=== JOUW OPDRACHT ===
Geef een vervolg op het interviewfragment over community engagement in het onderwijs, beginnend direct na de laatste zin.

=== BRONTEKST ===
------
Is community engagement niet meer weg te denken in het onderwijs van de toekomst?
“Dat klopt, maar het was er eigenlijk altijd al wel. Het is maar net welk naampje je erop plakt. Anderen noemen het bijvoorbeeld challenge-based education. Het is sterk aan groei onderhevig omdat het uitgaat van de gedachte dat we studenten heel erg moeten voorbereiden op alles wat op ze afkomt in de maatschappij, maar ook breder in de hele wereld. Denk aan bekende thema’s als klimaatverandering. Er wordt steeds meer gedacht in termen van grote, transdisciplinaire opgaven waar we iets mee moeten. Er komt steeds meer oog voor de complexiteit van deze opgaven, maar ook de complexiteit om er iets aan te doen. Dan volstaat het niet dat we het onderliggende onderzoek en ontwerp een primair academische exercitie laten zijn.”
------
=== AANGELEVERDE DATA ===
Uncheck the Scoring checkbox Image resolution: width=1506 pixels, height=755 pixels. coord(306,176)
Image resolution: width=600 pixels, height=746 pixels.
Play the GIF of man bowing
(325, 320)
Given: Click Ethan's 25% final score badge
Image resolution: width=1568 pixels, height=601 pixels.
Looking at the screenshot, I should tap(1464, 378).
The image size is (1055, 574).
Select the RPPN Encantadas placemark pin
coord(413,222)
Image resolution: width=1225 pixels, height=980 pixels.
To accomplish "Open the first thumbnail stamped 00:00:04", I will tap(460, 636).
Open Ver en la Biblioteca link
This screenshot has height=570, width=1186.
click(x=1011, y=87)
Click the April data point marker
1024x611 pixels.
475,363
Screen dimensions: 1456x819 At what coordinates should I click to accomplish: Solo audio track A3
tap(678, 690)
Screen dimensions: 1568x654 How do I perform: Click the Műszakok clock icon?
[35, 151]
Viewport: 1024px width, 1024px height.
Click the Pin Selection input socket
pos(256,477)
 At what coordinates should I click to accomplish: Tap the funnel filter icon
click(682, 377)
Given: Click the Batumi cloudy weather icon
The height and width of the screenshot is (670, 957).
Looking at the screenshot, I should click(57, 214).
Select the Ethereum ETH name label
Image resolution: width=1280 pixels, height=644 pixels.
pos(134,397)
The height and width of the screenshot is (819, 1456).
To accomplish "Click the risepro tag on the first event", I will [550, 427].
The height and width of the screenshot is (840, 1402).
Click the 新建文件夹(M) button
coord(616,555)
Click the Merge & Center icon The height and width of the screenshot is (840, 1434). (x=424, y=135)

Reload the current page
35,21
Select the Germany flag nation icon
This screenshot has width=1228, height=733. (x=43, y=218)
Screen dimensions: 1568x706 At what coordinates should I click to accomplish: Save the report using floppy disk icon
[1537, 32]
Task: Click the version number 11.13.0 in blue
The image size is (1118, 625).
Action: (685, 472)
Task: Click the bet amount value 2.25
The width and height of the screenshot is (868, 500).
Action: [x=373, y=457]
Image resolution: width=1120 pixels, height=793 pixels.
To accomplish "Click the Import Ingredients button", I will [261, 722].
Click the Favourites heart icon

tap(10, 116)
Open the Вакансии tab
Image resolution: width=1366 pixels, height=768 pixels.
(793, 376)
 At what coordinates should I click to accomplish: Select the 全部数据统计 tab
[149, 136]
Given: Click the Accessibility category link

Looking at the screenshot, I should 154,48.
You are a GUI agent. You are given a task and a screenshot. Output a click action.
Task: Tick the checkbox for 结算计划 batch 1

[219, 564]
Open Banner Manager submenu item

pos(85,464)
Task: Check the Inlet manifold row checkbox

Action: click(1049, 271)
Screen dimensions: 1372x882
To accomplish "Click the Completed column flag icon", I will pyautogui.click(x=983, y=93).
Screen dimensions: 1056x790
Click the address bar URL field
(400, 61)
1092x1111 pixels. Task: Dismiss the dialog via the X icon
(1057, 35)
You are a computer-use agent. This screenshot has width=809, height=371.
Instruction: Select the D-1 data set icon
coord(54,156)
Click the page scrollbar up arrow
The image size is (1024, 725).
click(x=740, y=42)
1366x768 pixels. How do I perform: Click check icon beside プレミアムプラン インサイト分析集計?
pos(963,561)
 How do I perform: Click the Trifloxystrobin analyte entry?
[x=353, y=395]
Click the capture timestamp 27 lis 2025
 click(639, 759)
------
=== ANTWOORD OP OEFENING ===
“Naast een academische leer- en denkwijze willen we studenten ook meegeven hoe ze kunnen opereren in hele complexe omgevingen, met andere mensen, met hele andere rollen en achtergronden. Ze moeten in dat soort contexten kunnen manoeuvreren, kunnen opereren in multidisciplinaire teams. Een ingenieur moet natuurlijk ingenieursvaardigheden krijgen aangeleerd en een civiel technicus moet leren hoe je bruggen moet aanleggen, wegen en funderingen bouwt. Maar het samenwerken met andere disciplines wordt ook steeds belangrijker. Daar wordt veel meer mee geoefend in onderwijs. En dat vergt dus een benaderingswijze als community engagement.”